Mark Colegrave

Personal information
- Full name: Mark David Colegrave
- Born: 1 July 1968 (age 58) Hobart, Tasmania, Australia
- Batting: Right-handed
- Bowling: Right-arm fast-medium

Domestic team information
- 2000/01: Tasmania

Career statistics
| Competition | First-class |
| Matches | 1 |
| Runs scored | 6 |
| Batting average | 6.00 |
| 100s/50s | 0/0 |
| Top score | 5 |
| Balls bowled | 202 |
| Wickets | 1 |
| Bowling average | 131.00 |
| 5 wickets in innings | 0 |
| 10 wickets in match | 0 |
| Best bowling | 1/76 |
| Catches/stumpings | 0/– |
- Source: CricketArchive, 15 August 2010

= Mark Colegrave =

Australian cricket player

Mark David Colegrave (born 1 July 1968) is an Australian cricketer who played for Tasmania in the 2000–01 season. Colegrave is a talented fast bowler who excelled in the Tasmanian Grade Cricket competition, but never managed to properly break into the Tigers team.

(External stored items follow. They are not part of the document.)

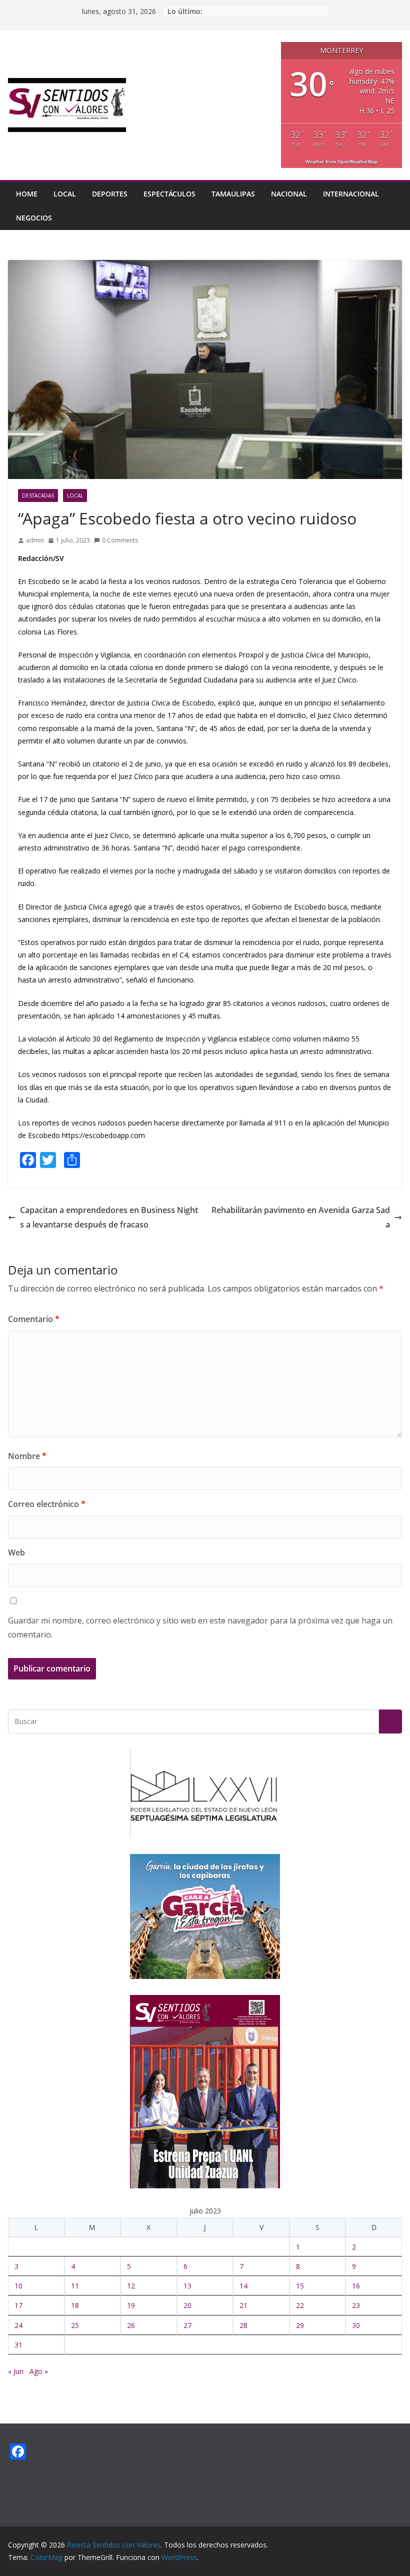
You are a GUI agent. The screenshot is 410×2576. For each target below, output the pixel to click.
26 (131, 2325)
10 (18, 2285)
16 (356, 2285)
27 (188, 2325)
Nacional (289, 193)
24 (18, 2325)
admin (35, 540)
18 (75, 2305)
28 (244, 2325)
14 (244, 2285)
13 (188, 2285)
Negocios (34, 217)
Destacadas (38, 495)
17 (18, 2305)
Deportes (110, 193)
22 (300, 2305)
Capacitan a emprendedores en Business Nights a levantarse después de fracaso (109, 1217)
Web (16, 1552)
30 (356, 2325)
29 (300, 2325)
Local (65, 193)
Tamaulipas (233, 193)
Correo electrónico (47, 1504)
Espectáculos (170, 193)
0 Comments (120, 540)
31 (18, 2345)
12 (131, 2285)
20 (188, 2305)
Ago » (39, 2371)
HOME (27, 193)
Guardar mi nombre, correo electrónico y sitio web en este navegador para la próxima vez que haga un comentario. (200, 1627)
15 (300, 2285)
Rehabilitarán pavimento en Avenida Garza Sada (301, 1217)
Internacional (351, 193)
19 (131, 2305)
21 (244, 2305)
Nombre (27, 1456)
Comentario (34, 1319)
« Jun (16, 2371)
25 (75, 2325)
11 (75, 2285)
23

Colegrave was born at Hobart and was also a champion Australian rules footballer who played in the Tasmanian Football League for both the Hobart Tigers from 1988 to 1997 and later the Clarence Football Club from 1998 to 2000, playing in Hobart's 1990 premiership team and finishing his career with a premiership with Clarence in 2000.